Copy out the records below word for word, from the line with "Карта сайта (121, 2042)" up to and including the line with "智能互动地砖屏系列 (93, 2414)".

THE DATA:

+ + + + + + +

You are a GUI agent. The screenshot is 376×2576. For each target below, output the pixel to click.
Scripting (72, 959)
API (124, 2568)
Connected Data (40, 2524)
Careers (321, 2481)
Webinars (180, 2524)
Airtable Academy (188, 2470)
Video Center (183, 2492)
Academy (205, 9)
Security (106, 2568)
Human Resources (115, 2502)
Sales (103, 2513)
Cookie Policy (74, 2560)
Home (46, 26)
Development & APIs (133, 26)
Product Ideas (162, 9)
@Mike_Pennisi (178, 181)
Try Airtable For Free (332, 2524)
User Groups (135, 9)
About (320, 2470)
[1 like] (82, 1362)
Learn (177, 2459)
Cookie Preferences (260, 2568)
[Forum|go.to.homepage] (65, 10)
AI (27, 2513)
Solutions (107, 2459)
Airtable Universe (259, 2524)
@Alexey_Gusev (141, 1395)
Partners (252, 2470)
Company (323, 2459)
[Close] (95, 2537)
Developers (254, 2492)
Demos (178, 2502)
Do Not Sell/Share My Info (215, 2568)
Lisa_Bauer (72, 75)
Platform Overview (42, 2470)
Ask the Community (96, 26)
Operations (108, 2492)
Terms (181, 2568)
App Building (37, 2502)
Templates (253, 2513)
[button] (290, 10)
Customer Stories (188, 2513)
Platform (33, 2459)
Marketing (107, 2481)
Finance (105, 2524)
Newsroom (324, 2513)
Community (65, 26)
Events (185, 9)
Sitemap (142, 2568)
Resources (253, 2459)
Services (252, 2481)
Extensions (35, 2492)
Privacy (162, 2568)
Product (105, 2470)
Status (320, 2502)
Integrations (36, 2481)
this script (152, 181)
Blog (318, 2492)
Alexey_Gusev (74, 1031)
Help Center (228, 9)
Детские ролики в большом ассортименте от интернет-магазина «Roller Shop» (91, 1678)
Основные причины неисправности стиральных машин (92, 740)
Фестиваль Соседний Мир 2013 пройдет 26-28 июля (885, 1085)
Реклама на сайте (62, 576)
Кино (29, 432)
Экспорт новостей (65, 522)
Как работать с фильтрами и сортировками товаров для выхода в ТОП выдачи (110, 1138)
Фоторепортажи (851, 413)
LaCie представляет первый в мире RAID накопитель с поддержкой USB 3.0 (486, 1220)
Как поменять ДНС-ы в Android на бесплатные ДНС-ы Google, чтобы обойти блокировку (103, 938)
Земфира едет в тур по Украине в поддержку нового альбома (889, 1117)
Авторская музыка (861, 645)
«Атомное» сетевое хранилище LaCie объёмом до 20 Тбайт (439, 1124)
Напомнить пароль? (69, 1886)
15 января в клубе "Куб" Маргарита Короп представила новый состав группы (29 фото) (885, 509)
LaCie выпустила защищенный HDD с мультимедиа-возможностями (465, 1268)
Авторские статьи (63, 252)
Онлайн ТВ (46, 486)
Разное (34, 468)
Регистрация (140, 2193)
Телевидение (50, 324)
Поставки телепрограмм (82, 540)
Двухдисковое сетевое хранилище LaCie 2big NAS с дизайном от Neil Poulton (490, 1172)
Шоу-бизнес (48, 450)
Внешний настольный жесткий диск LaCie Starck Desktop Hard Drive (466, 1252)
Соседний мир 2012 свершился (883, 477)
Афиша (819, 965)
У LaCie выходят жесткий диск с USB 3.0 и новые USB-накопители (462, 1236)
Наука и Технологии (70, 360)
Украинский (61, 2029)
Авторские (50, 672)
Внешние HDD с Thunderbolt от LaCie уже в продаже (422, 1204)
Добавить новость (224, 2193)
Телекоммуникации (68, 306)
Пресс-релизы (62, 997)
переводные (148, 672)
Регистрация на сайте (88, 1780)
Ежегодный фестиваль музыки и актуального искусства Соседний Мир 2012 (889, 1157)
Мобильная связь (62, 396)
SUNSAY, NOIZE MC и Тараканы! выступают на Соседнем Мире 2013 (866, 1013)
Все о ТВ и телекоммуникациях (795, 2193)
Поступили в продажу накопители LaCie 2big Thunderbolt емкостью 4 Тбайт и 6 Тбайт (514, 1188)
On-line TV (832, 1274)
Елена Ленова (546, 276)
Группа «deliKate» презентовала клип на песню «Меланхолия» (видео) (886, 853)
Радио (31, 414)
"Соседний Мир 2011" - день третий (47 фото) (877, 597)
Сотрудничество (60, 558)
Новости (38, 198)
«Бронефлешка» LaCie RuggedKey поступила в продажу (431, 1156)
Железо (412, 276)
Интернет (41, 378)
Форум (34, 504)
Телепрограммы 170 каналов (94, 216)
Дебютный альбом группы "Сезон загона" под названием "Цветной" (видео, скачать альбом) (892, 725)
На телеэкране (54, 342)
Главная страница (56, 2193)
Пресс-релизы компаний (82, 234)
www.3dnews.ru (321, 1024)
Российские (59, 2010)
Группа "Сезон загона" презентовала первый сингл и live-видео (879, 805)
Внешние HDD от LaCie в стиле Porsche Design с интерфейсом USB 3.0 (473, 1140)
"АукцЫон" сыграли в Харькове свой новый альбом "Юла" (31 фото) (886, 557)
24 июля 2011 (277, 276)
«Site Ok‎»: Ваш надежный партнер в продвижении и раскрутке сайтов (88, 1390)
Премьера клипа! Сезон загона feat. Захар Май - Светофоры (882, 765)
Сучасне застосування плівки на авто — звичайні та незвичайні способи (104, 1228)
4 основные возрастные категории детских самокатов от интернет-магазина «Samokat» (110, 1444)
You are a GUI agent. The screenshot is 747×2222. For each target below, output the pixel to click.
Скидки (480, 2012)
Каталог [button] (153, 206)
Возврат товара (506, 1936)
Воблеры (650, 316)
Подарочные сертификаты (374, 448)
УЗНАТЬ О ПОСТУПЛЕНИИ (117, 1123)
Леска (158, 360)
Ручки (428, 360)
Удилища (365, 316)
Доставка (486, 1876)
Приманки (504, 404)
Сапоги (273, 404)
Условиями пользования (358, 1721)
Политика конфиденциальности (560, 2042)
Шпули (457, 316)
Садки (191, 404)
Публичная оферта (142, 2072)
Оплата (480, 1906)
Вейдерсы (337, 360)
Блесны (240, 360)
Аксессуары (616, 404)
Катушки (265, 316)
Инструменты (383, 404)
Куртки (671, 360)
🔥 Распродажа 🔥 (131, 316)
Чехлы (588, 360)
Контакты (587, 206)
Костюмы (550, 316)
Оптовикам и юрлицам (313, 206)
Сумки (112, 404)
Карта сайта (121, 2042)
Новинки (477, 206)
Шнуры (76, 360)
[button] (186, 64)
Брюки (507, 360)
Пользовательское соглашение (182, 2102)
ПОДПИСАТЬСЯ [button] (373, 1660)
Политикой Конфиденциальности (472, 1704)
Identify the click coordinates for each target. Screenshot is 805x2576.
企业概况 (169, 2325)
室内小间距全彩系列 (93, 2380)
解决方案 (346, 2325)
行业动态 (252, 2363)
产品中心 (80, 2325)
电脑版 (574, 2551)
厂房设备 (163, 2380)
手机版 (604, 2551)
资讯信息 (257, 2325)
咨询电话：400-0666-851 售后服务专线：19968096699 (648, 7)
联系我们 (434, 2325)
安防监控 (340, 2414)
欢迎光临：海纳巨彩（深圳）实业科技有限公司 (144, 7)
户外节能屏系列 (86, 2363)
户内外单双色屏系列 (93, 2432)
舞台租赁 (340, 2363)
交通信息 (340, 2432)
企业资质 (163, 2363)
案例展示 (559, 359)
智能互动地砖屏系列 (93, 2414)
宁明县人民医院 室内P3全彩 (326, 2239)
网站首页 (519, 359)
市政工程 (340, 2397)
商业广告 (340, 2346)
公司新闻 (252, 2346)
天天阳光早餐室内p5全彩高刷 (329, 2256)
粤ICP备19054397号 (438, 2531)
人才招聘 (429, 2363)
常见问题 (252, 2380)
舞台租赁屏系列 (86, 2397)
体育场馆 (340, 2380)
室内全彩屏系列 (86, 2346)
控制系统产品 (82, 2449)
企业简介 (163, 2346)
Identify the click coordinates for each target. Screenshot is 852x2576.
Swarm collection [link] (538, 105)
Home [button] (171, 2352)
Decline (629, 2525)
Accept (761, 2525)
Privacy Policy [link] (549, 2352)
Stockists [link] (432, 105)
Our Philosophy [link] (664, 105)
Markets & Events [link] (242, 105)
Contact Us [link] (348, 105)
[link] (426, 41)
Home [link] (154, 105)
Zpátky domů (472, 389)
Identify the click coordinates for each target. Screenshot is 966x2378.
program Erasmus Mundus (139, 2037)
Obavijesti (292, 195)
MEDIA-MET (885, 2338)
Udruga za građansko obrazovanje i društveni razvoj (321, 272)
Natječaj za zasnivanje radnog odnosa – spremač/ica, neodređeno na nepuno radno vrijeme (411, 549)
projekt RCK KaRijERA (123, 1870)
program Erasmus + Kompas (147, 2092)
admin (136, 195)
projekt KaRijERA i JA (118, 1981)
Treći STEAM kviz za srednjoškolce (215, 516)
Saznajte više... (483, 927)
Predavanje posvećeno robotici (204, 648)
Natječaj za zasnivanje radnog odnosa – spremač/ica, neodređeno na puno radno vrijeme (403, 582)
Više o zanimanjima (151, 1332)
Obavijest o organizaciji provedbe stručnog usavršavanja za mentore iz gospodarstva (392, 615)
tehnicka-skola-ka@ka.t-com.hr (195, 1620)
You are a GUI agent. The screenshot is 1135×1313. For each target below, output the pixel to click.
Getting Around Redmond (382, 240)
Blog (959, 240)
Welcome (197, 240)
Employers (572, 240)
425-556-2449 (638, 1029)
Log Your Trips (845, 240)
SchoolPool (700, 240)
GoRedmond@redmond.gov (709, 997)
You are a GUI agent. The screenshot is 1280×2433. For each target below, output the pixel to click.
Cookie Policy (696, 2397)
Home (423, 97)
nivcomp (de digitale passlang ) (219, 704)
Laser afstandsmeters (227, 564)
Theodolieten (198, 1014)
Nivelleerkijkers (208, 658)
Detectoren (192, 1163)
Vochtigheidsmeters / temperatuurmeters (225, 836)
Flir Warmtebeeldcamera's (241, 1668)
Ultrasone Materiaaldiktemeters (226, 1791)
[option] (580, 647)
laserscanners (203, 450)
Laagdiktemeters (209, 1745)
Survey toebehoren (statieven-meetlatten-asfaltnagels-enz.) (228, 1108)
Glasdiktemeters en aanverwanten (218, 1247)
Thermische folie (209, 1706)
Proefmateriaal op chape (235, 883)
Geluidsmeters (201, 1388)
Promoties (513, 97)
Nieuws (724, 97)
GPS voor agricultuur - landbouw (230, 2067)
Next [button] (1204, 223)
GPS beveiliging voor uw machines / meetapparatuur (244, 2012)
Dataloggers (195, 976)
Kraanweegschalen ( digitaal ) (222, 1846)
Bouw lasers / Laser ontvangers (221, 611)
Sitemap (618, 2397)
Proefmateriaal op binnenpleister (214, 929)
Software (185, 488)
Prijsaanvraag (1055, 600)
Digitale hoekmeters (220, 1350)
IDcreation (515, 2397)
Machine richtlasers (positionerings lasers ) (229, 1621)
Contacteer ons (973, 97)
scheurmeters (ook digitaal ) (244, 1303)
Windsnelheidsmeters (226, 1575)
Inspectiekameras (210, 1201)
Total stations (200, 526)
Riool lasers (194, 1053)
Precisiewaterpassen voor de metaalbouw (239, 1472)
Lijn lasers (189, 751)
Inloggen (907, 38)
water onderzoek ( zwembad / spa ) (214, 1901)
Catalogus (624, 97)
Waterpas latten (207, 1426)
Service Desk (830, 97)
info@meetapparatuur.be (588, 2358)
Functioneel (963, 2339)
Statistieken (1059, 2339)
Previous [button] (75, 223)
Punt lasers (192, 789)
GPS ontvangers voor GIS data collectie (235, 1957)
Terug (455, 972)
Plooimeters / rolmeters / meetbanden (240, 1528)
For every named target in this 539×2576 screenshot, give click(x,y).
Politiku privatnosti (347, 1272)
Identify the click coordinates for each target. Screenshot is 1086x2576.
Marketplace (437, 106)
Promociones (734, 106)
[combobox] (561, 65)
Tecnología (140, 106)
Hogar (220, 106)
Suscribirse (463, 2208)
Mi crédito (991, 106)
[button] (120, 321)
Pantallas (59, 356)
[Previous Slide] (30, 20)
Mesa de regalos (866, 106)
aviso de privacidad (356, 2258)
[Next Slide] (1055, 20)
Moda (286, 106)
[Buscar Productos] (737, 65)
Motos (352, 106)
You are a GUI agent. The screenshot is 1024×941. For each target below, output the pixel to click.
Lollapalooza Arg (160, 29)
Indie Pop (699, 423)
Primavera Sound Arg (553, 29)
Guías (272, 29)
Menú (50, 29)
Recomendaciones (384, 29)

+ + + + + + +

EXERCISE SOLUTION:
Карта сайта (121, 2042)
Новинки (477, 206)
Шнуры (76, 360)
[button] (186, 64)
Брюки (507, 360)
Пользовательское соглашение (182, 2102)
ПОДПИСАТЬСЯ [button] (373, 1660)
Политикой Конфиденциальности (472, 1704)
Identify the click coordinates for each target. Screenshot is 805x2576.
企业概况 (169, 2325)
室内小间距全彩系列 (93, 2380)
解决方案 (346, 2325)
行业动态 (252, 2363)
产品中心 (80, 2325)
电脑版 (574, 2551)
厂房设备 (163, 2380)
手机版 (604, 2551)
资讯信息 (257, 2325)
咨询电话：400-0666-851 售后服务专线：19968096699 (648, 7)
联系我们 (434, 2325)
安防监控 (340, 2414)
欢迎光临：海纳巨彩（深圳）实业科技有限公司 (144, 7)
户外节能屏系列 (86, 2363)
户内外单双色屏系列 (93, 2432)
舞台租赁 (340, 2363)
交通信息 (340, 2432)
企业资质 (163, 2363)
案例展示 (559, 359)
智能互动地砖屏系列 (93, 2414)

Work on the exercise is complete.